**YOUR TASK**
Please gather each line in the records below that contains the word "button". Case counts.

**AVAILABLE DATA**
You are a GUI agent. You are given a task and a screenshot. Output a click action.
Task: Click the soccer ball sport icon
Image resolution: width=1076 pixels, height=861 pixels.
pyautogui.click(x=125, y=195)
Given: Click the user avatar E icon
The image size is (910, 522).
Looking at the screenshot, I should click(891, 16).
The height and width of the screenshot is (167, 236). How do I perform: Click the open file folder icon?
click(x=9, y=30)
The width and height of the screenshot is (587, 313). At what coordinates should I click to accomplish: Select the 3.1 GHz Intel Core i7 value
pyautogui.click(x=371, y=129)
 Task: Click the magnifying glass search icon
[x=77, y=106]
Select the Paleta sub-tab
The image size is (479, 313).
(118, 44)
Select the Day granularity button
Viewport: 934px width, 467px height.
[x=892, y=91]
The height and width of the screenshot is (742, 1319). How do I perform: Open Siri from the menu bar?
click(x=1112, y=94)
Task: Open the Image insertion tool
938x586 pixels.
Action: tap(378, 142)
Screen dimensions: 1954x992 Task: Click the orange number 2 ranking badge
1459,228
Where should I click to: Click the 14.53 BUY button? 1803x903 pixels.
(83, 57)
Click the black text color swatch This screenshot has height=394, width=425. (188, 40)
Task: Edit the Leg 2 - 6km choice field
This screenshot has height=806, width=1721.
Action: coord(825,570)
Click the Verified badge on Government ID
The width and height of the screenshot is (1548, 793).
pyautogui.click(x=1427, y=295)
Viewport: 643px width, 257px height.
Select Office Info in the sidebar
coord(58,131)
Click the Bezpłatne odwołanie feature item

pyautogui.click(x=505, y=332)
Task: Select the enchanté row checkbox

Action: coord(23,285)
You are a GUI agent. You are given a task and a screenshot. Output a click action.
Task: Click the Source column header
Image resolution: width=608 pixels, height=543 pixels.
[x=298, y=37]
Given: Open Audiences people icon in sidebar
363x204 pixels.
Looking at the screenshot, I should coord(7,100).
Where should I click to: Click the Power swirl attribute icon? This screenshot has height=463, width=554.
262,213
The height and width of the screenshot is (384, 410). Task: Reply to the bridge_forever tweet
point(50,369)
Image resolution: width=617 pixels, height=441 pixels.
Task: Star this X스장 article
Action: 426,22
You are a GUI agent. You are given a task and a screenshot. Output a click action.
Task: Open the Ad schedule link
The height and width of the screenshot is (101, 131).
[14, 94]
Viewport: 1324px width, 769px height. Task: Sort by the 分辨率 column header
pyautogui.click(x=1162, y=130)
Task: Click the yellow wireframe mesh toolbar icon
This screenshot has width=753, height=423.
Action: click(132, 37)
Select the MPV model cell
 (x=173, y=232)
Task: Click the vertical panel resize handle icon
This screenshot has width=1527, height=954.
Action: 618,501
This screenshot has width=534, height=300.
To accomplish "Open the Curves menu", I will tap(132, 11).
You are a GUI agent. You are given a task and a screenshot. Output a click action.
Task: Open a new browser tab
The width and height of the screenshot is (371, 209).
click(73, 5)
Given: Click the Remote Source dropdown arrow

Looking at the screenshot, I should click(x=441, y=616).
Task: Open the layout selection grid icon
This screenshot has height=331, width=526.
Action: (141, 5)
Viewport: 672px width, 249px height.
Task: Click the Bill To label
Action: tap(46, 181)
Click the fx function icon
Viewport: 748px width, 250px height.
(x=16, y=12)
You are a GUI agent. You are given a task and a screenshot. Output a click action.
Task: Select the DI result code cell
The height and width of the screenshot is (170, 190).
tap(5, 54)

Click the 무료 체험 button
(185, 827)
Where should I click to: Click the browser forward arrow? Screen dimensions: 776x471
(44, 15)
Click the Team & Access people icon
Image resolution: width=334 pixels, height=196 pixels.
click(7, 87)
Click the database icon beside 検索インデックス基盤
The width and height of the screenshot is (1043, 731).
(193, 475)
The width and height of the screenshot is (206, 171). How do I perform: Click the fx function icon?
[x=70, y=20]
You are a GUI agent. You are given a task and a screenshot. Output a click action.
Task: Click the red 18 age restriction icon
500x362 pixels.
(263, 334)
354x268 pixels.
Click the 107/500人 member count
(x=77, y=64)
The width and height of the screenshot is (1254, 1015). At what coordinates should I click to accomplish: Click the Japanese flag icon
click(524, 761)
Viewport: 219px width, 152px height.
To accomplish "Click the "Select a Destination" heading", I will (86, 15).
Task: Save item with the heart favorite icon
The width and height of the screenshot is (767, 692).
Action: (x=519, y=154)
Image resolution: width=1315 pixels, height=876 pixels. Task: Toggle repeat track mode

**RESULT OF THE EXERCISE**
Select the Day granularity button
Where should I click to: Click the 14.53 BUY button? 1803x903 pixels.
Click the 무료 체험 button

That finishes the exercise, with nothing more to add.